Source extract
With polio 99.9% eradicated, the core aim for health workers on the frontlines of fighting polio is to reach those children who due to their nomadic and low-income status, often miss out on essential healthcare. This includes children of brick kiln workers, pictured above in Lakki Marwat, one of the southern districts of Khyber Pakhtunkhwa Province in Pakistan.

More than 740 polio vaccination teams go door to door to protect over 173,000 children under the age of 5 against polio. It is teams like these whose work will be funded by Canada’s pledge of $11.4 million made on the Global Citizen stage in 2013. Canada’s pledge is one of eight commitments covered in a report  published by Global Citizen today, to reveal if Commonwealth leaders are standing by promises they have made to eliminate this paralyzing disease once and for all.

As the report  outlines we are pleased to announce that since our campaigning began in 2011, Global Citizens actions, and our advocacy efforts and those of our sector partners have helped secure eight financial commitments from Commonwealth leaders, worth more than $1 billion which are together set to affect 523 million lives.

Image: Flickr, UNICEF Ethiopia

Through our accountability tracking and reporting, we are able to share that as of the end of March 2018, these commitments are on all track to complete within their promised timeline. More than $794 million has been disbursed to the Global Polio Eradication Initiative, meaning that over 323 million lives have already been impacted to date. Indeed back when we first supported eradication efforts in 2011, polio was 99% eradicated. Today, we are more than 99.9% toward achieving the end game — zero polio.

It is a pertinent time to be underlining the capacity of the Commonwealth to protect global health security, as the Commonwealth Heads of Government are due to meet tomorrow, in London. And indeed, as one of the few global networks containing both endemic countries and those with the funds to make significant commitments towards eradication, they have proven their power on this issue.

This report is also proof of the power of the collective voice to drive political action. It would not have happened without Global Citizens taking 248,960 actions around the world to see the eradication of polio. And it certainly would not have happened without the many years of tireless work on behalf of our partners, including Rotary International, the Bill & Melinda Gates Foundation, UNICEF, the World Health Organization, and the U.S. Centers for Disease Control and Prevention.

Even with this story of ongoing progress — we must not become complacent. While polio remains in only a few locations — Pakistan, Afghanistan, and Nigeria — these are some of the most difficult to access places in the world. If we miss just one community, the polio virus could spread again around the world reaching 200,000 cases a year within a decade. The latest statistics at March 2017 show that there were 22 cases of polio in 2017, and at the time of writing, 8 cases in 2018, with two cases, one in Afghanistan, and Pakistan’s first case of 2018 being reported in the first week of April alone, making Global Citizen’s ongoing call to action all the more vital.

Data extract

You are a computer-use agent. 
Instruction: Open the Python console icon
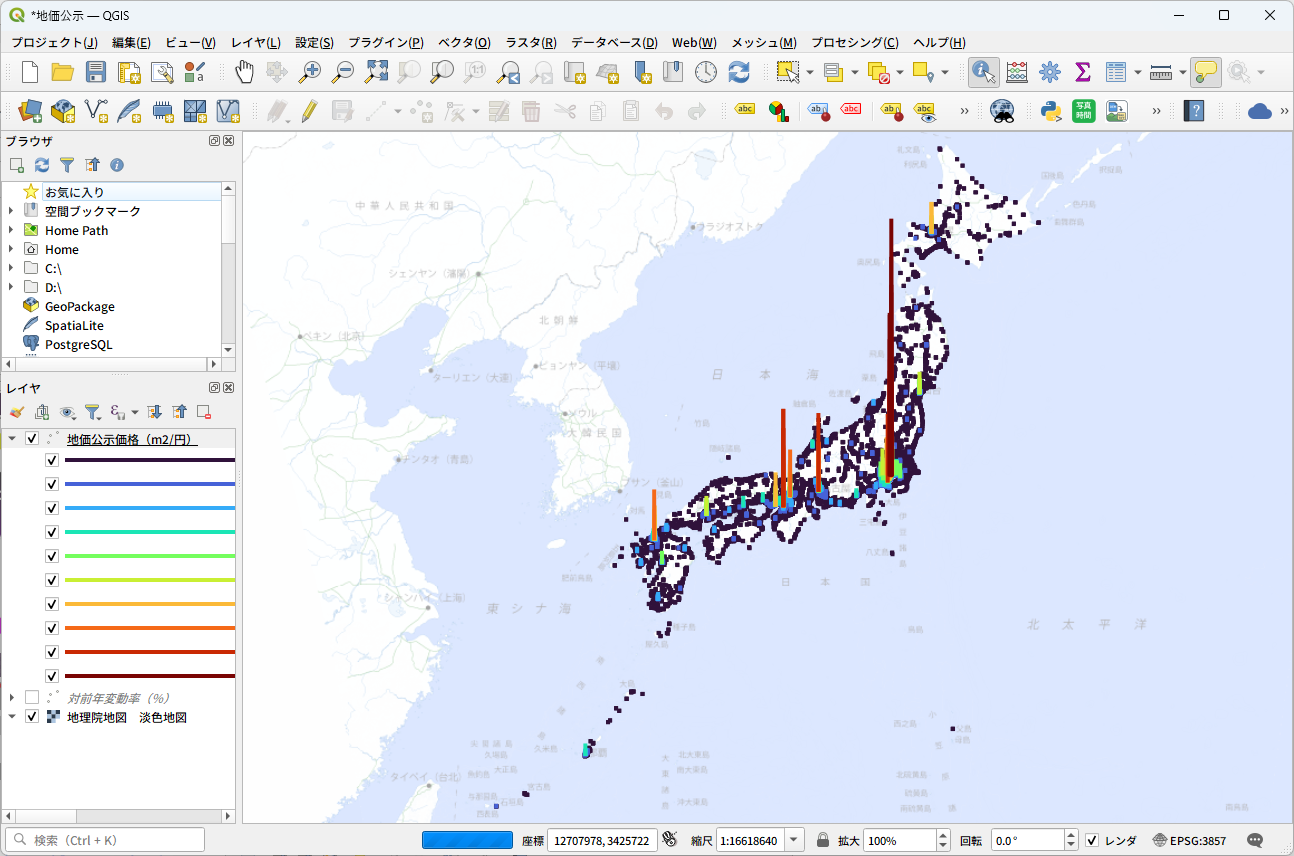click(x=1051, y=111)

Apply what you read
1. According to the polio eradication article, why is this a pertinent time to highlight the Commonwealth's capacity to protect global health security? Answer in one to three sentences.
2. In the polio eradication article, what amount did Canada pledge on the Global Citizen stage in 2013?
3. From the polio eradication article, reproduce the stretch from "Even with this" through "the more vital.".

Outputs by task
1. The Commonwealth Heads of Government are due to meet the next day in London. The Commonwealth is also one of the few global networks that contains both endemic countries and countries with the funds to make significant commitments toward eradication, and it has proven its power on this issue.

2. Canada pledged $11.4 million.

3.
Even with this story of ongoing progress — we must not become complacent. While polio remains in only a few locations — Pakistan, Afghanistan, and Nigeria — these are some of the most difficult to access places in the world. If we miss just one community, the polio virus could spread again around the world reaching 200,000 cases a year within a decade. The latest statistics at March 2017 show that there were 22 cases of polio in 2017, and at the time of writing, 8 cases in 2018, with two cases, one in Afghanistan, and Pakistan’s first case of 2018 being reported in the first week of April alone, making Global Citizen’s ongoing call to action all the more vital.